Watch making in Coventry dates from 1727. During the war firms were on war work, making aircraft instruments, speedometers, time fuses etc. English ships' chronometers are still the finest in the world; also English watches and clocks are second to none where price is not the main consideration.
The earliest watches had verge escapements, and then followed the cylinder escapement, which is still used in some cheap watches. But it is Mudge's lever escapement, which has made the wonderful timekeeping of modern watches possible.
In giving a brief outline of the modern watch and modern production, he described the Buren factory, situated about six miles from Berne in Switzerland. This factory is entirely British owned by Williamsons of Farringdon road, London.
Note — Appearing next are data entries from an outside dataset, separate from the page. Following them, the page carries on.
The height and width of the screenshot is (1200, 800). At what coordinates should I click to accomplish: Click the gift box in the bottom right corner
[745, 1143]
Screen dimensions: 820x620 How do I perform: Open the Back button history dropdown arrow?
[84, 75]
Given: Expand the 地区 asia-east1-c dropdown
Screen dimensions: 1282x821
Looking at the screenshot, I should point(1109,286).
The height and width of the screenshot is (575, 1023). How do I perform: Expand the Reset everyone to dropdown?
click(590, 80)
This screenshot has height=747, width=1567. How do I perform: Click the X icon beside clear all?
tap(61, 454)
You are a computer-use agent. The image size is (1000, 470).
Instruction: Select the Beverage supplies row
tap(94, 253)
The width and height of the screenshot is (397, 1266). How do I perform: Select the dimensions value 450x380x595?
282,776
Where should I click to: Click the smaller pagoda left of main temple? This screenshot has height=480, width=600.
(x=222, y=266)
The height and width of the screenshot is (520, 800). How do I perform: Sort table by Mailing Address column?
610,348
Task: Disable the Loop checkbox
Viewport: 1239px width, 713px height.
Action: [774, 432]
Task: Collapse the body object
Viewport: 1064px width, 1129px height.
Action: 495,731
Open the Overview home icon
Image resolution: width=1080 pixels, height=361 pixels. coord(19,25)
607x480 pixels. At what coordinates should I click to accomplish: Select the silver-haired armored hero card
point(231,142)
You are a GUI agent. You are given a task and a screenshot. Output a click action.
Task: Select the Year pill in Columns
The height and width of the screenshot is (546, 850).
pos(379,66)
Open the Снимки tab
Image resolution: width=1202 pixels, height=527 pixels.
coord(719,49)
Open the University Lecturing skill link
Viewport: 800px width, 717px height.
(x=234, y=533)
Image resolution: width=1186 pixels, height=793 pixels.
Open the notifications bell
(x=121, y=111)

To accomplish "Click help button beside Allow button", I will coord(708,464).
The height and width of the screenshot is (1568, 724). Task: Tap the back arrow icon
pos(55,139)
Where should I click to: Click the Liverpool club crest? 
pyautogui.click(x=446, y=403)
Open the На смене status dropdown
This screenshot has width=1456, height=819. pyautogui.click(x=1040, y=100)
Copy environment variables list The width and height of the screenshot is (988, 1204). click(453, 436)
The balance of a watch he explained performs about 200 million revolutions a year, day and night, without rest, a marvellous performance for any piece of machinery, as watches get very little lubrication.
Big Ben
I would like to make allusion to Big Ben, the world's most famous clock, which booms out the hours to wireless listeners. In1834 the Houses of Parliament were destroyed by fire, and it was decided to rebuild in 1835, provision being made for a clock tower in the design chosen. The firms tendering for the clock had to guarantee timekeeping, the condition being that the first stroke of every hour on the bell should be accurate to one second. Big Ben easily fulfils this condition, its present rate being about a tenth of a second a day. The mechanism weighs about 15 tons. It has a zinc and steel compensation pendulum. The clock used to be wound by hand taking two men six hours. Now the striking weights are raised by electricity in 45 minutes. The dials are 23 feet in diameter, and the hands weigh about two tons. It is really marvellous to think they are driven round the dial to an error of only a tenth of a second a day. The hour bell weighs 13 1/2 tons and is slightly cracked. Automatic signals are received twice a day from Greenwich for checking purposes.
Electric Horology
After showing numerous slides and an excellent film, Mr Diss concluded with a brief reference to horology, stating that the mysterious force of magnetism is the fundamental principal of all electric clocks. The first electric clock was made in 1840, and today electric clocks are nearing perfection. In fact, some predict that in years to come the present intricate mechanism of timekeepers will be dispensed with, watch hands being propelled by a small battery carried in the pocket or even by wireless impulses from some wireless time station. Electric timekeepers have a great future before them, and I read that a president of the Clockmakers' Company predicts that in the future time will be laid on to new houses like gas, water, and rates. (Laughter and Applause)
The lecturer enhanced his lecture by relating some amusing incidents and stories.